▸ Records shown
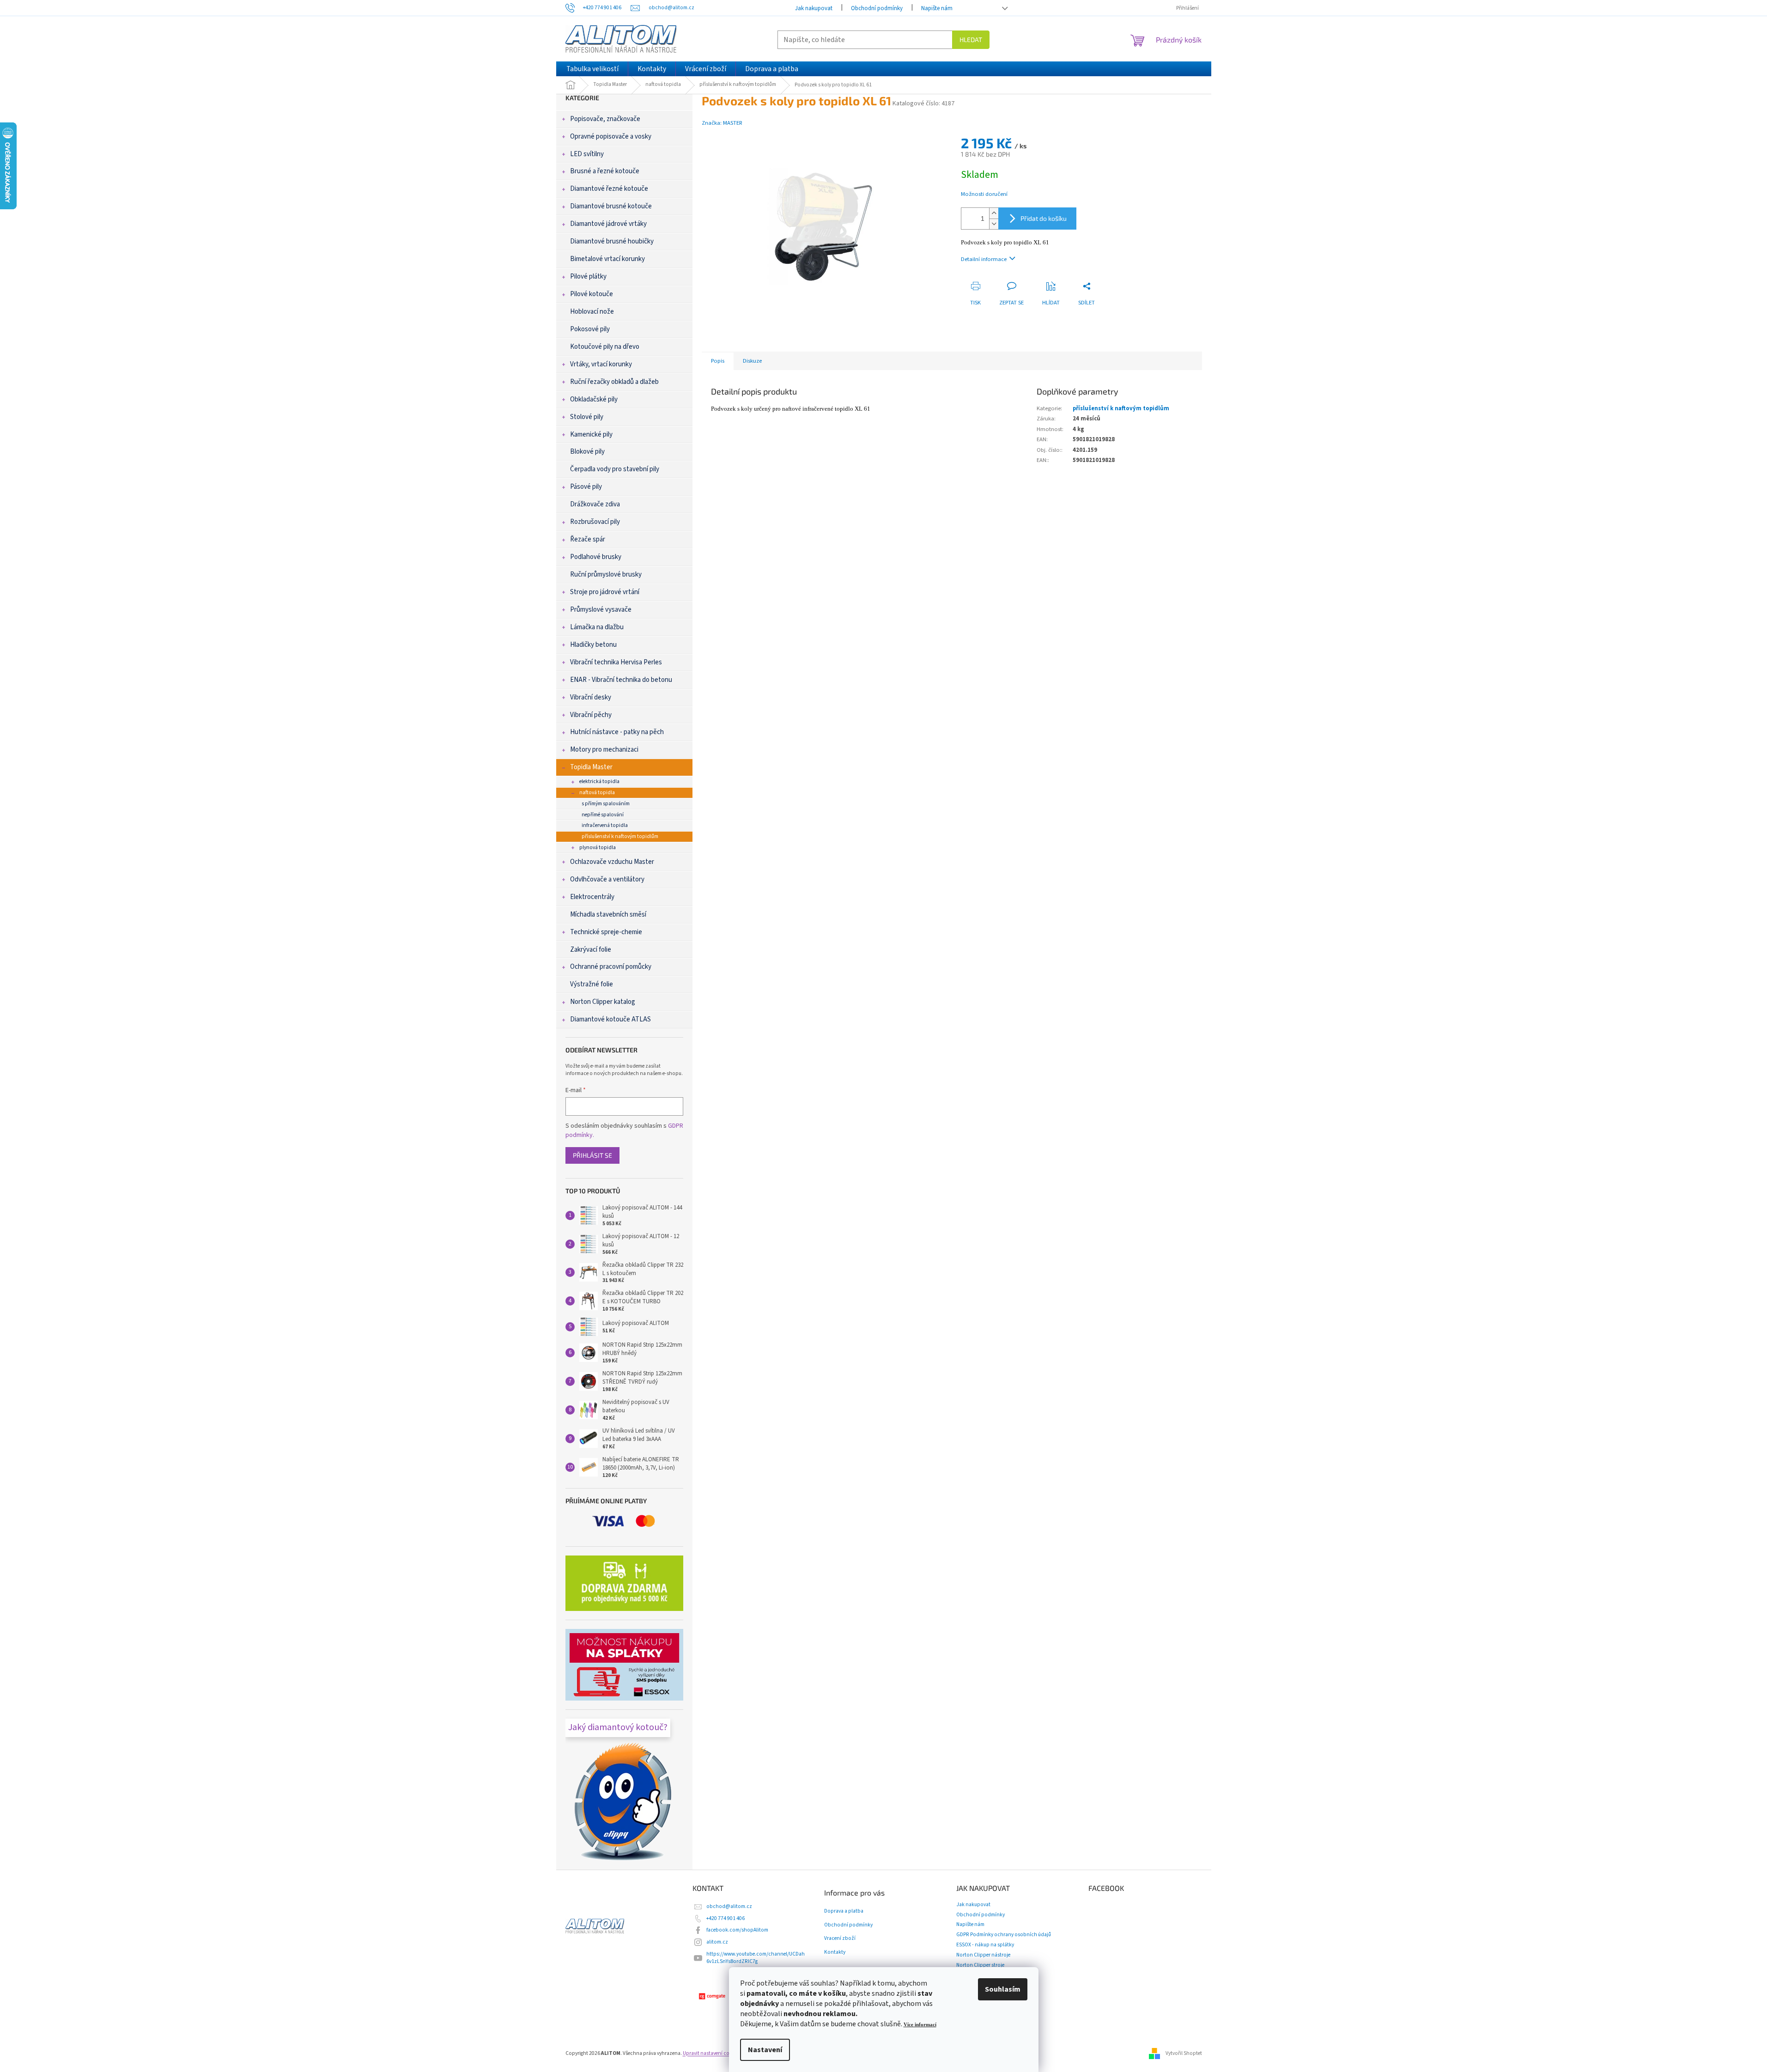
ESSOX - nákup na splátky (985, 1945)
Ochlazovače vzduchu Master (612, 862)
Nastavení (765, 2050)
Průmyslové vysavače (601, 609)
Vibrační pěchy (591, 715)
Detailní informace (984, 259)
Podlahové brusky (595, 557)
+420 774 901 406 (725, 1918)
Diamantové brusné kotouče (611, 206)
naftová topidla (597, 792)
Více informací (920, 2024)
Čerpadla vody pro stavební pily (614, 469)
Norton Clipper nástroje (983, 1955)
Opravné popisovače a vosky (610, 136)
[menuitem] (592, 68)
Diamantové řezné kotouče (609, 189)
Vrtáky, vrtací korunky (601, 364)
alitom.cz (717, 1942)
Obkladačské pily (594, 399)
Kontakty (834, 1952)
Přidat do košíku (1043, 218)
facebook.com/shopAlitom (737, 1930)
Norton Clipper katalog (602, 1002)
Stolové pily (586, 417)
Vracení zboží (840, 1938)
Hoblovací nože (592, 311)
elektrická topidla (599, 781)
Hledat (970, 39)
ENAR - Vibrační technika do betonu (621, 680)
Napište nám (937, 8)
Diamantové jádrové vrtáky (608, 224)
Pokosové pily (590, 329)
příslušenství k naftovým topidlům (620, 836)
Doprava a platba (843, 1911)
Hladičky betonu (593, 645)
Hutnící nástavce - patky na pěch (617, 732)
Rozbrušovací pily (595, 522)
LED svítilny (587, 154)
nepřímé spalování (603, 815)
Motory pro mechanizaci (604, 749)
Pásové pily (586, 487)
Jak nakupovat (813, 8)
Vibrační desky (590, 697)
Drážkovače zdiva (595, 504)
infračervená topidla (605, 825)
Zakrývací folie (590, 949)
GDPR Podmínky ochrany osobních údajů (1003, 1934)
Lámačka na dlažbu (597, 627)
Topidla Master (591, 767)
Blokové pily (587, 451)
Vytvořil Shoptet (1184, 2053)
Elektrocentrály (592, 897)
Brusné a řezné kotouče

▸ The task
Output every line of the data above as a Markdown table with two columns, Row and Line, where Row holds the row number. Leave out blank lines and pictures.

▸ The result
| Row | Line |
|---|---|
| 1 | ESSOX - nákup na splátky (985, 1945) |
| 2 | Ochlazovače vzduchu Master (612, 862) |
| 3 | Nastavení (765, 2050) |
| 4 | Průmyslové vysavače (601, 609) |
| 5 | Vibrační pěchy (591, 715) |
| 6 | Detailní informace (984, 259) |
| 7 | Podlahové brusky (595, 557) |
| 8 | +420 774 901 406 (725, 1918) |
| 9 | Diamantové brusné kotouče (611, 206) |
| 10 | naftová topidla (597, 792) |
| 11 | Více informací (920, 2024) |
| 12 | Čerpadla vody pro stavební pily (614, 469) |
| 13 | Norton Clipper nástroje (983, 1955) |
| 14 | Opravné popisovače a vosky (610, 136) |
| 15 | [menuitem] (592, 68) |
| 16 | Diamantové řezné kotouče (609, 189) |
| 17 | Vrtáky, vrtací korunky (601, 364) |
| 18 | alitom.cz (717, 1942) |
| 19 | Obkladačské pily (594, 399) |
| 20 | Kontakty (834, 1952) |
| 21 | Přidat do košíku (1043, 218) |
| 22 | facebook.com/shopAlitom (737, 1930) |
| 23 | Norton Clipper katalog (602, 1002) |
| 24 | Stolové pily (586, 417) |
| 25 | Vracení zboží (840, 1938) |
| 26 | Hoblovací nože (592, 311) |
| 27 | elektrická topidla (599, 781) |
| 28 | Hledat (970, 39) |
| 29 | ENAR - Vibrační technika do betonu (621, 680) |
| 30 | Napište nám (937, 8) |
| 31 | Diamantové jádrové vrtáky (608, 224) |
| 32 | Pokosové pily (590, 329) |
| 33 | příslušenství k naftovým topidlům (620, 836) |
| 34 | Doprava a platba (843, 1911) |
| 35 | Hladičky betonu (593, 645) |
| 36 | Hutnící nástavce - patky na pěch (617, 732) |
| 37 | Rozbrušovací pily (595, 522) |
| 38 | LED svítilny (587, 154) |
| 39 | nepřímé spalování (603, 815) |
| 40 | Motory pro mechanizaci (604, 749) |
| 41 | Pásové pily (586, 487) |
| 42 | Jak nakupovat (813, 8) |
| 43 | Vibrační desky (590, 697) |
| 44 | Drážkovače zdiva (595, 504) |
| 45 | infračervená topidla (605, 825) |
| 46 | Zakrývací folie (590, 949) |
| 47 | GDPR Podmínky ochrany osobních údajů (1003, 1934) |
| 48 | Lámačka na dlažbu (597, 627) |
| 49 | Topidla Master (591, 767) |
| 50 | Blokové pily (587, 451) |
| 51 | Vytvořil Shoptet (1184, 2053) |
| 52 | Elektrocentrály (592, 897) |
| 53 | Brusné a řezné kotouče |